Calor faz disparar chamadas para o INEM em Junho
As autoridades de saúde relembram que os idosos, as crianças pequenas, os doentes crónicos e os profissionais expostos ao calor são os grupos mais vulneráveis aos efeitos das temperaturas extremas, requerendo especial atenção quem sofre de patologias cardiovasculares, respiratórias, renais ou metabólicas.

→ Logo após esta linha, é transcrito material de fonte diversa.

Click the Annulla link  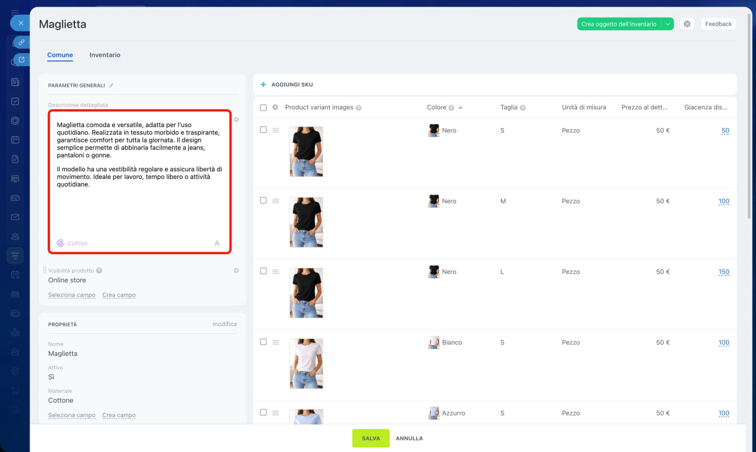(x=409, y=438)
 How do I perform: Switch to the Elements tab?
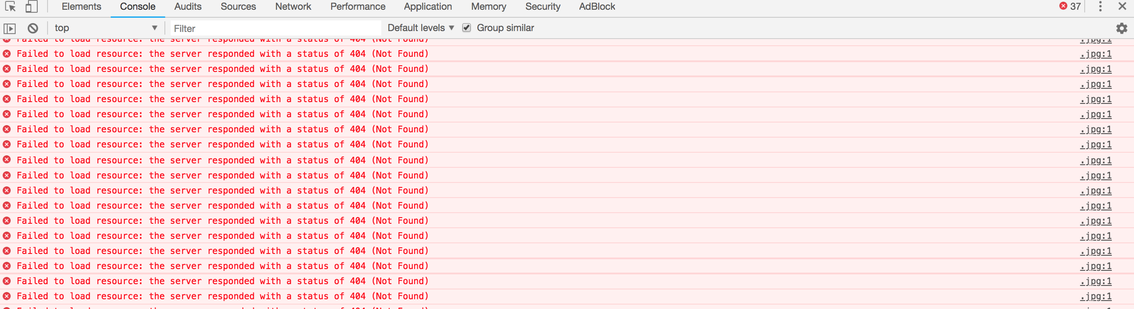pyautogui.click(x=81, y=7)
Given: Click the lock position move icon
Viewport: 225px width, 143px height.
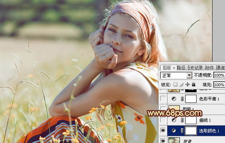Looking at the screenshot, I should (x=188, y=84).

O Instituto Nacional de Emergência Médica (INEM) registou um aumento significativo na procura dos seus serviços durante as primeiras três semanas de Junho, contabilizando mais 6.000 chamadas em comparação com o mesmo período de 2025. Este acréscimo de actividade, sentido nos Centros de Orientação de Doentes Urgentes (CODU) desde o final de Maio, está directamente associado aos efeitos das temperaturas elevadas, que potenciam o aparecimento de doenças agudas e o agravamento de patologias crónicas. Entre 1 e 21 deJunho, os CODU receberam cerca de 97.900 chamadas, traduzindo-se numa média diária superior a 4.660 contactos, o que representa uma subida de 6,5% face à média diária de 4.377 registada no ano anterior.

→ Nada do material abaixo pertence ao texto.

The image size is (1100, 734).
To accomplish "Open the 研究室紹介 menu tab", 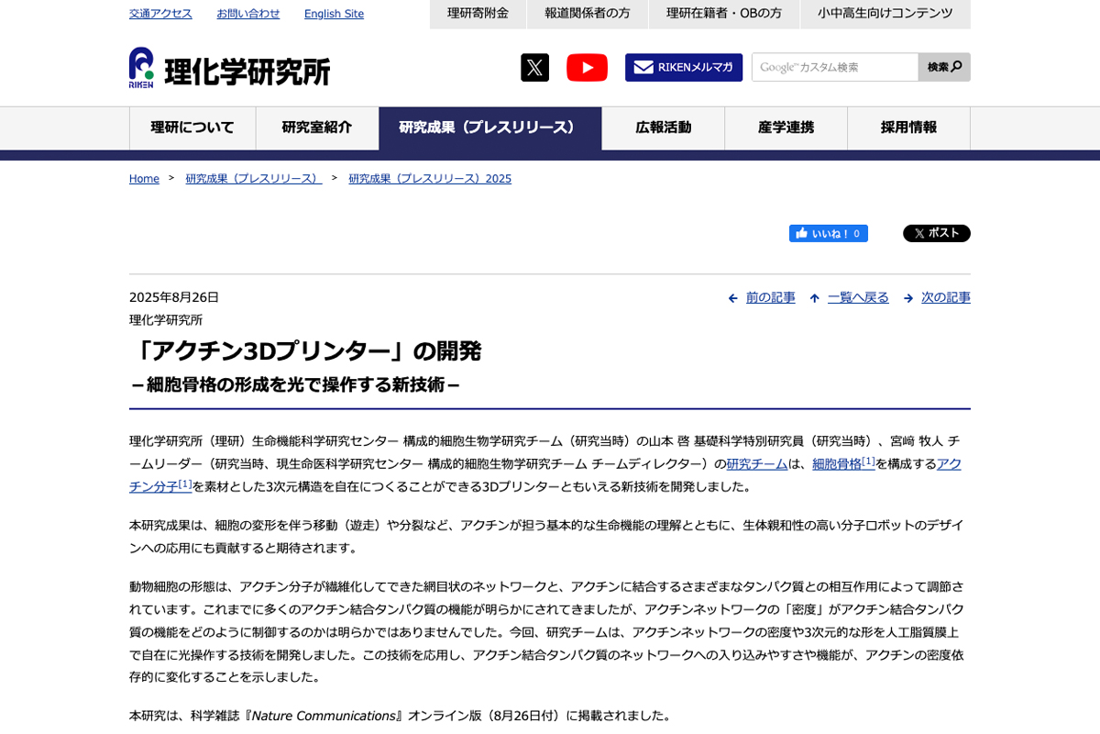I will click(x=317, y=128).
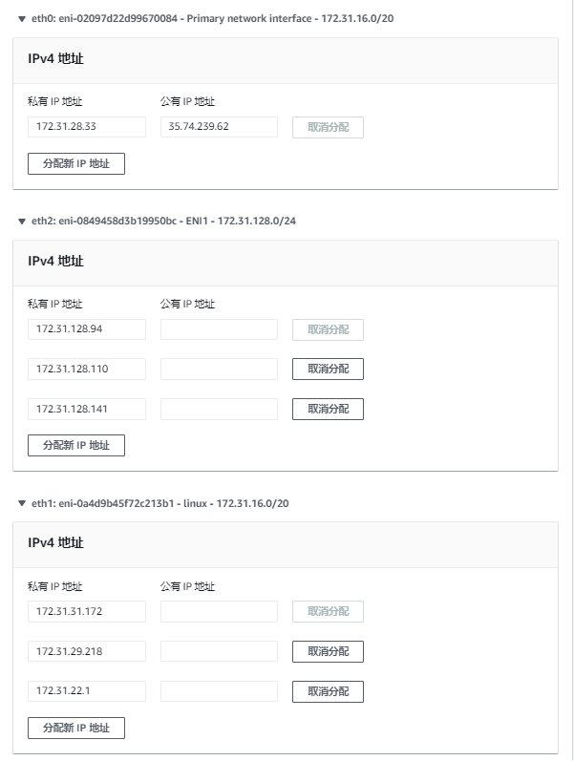Select the private IP field 172.31.28.33
The width and height of the screenshot is (574, 761).
pos(87,127)
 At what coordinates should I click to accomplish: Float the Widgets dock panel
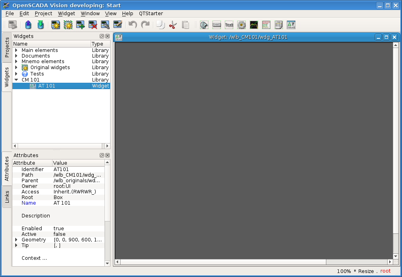(102, 36)
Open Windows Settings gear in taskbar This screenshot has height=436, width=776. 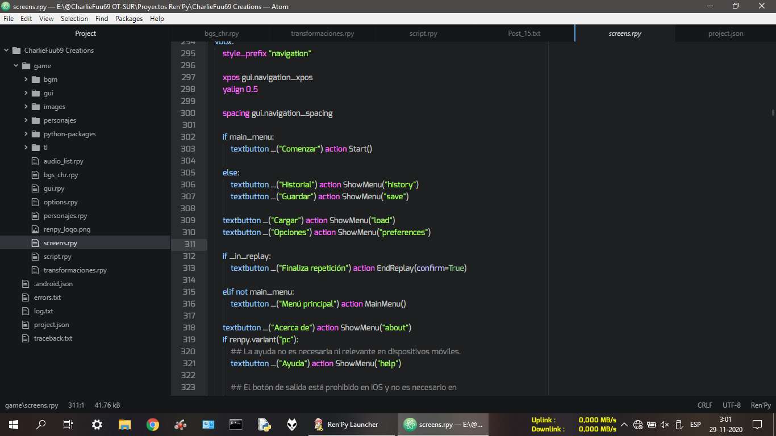tap(97, 424)
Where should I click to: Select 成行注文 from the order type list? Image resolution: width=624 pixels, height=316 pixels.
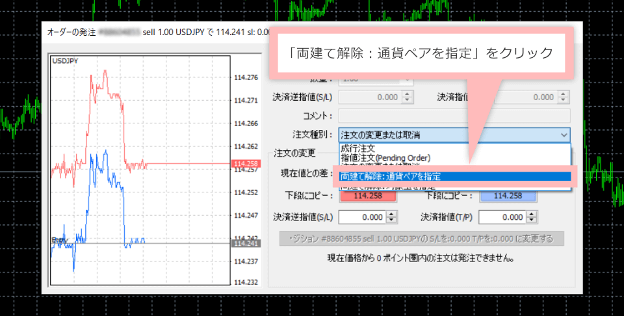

De acordo com o instituto, os motivos mais frequentes para o contacto com a linha de emergência incluem dificuldades respiratórias, agravamento de problemas cardiovasculares, episódios de desidratação, síncopes e alterações do estado geral de saúde causadas pela exposição prolongada ao calor intenso. Embora a gravidade clínica das ocorrências esteja sob monitorização contínua, o INEM sublinha que a pressão sobre o Sistema Integrado de Emergência Médica é generalizada em todo o país, manifestando-se com maior intensidade em regiões com um aumento populacional sazonal, como é o caso do Algarve. Para fazer face a este fluxo, o Algarve conta com um Plano de Reforço Operacional activo até ao fim de Setembro, garantindo a articulação contínua do INEM com parceiros como os bombeiros, a Cruz Vermelha Portuguesa, os hospitais públicos, as forças de segurança e a protecção civil.